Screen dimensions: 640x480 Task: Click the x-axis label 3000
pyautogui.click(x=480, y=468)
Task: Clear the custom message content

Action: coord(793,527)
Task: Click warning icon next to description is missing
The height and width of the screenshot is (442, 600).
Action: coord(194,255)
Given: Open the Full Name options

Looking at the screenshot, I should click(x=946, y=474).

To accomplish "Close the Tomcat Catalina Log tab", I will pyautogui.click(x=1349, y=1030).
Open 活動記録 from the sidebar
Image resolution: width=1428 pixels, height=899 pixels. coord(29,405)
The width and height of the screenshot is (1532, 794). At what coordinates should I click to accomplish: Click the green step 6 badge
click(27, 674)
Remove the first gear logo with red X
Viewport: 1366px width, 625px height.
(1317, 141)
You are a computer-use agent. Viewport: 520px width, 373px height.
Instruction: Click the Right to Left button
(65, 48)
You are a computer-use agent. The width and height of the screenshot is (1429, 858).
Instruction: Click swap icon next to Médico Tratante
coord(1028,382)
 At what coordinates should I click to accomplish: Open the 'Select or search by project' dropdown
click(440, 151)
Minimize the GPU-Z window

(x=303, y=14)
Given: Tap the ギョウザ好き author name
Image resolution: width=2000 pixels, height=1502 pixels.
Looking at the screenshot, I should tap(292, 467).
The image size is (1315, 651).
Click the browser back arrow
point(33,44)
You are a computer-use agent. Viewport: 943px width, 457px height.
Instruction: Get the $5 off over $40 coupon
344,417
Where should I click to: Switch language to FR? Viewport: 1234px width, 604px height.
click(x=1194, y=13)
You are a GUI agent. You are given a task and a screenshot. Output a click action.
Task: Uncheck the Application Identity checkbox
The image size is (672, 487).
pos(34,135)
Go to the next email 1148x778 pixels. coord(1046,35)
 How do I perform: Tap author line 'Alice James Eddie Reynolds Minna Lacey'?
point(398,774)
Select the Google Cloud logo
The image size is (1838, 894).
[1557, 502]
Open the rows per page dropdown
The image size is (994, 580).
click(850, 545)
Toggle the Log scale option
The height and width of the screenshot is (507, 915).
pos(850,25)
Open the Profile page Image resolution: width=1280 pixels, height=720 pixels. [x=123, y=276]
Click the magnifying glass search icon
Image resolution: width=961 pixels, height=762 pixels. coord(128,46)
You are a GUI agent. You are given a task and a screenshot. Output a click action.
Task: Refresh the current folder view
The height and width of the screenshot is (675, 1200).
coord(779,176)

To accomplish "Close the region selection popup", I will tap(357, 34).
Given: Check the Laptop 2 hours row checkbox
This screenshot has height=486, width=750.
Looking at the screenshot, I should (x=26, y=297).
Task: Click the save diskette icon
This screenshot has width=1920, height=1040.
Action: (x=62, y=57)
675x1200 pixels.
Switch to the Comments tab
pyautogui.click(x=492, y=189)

────────────────────

* Exercise description:
Report all lines of the material that contain the word "checkbox".

* Answer section:
Task: Uncheck the Application Identity checkbox
Given: Check the Laptop 2 hours row checkbox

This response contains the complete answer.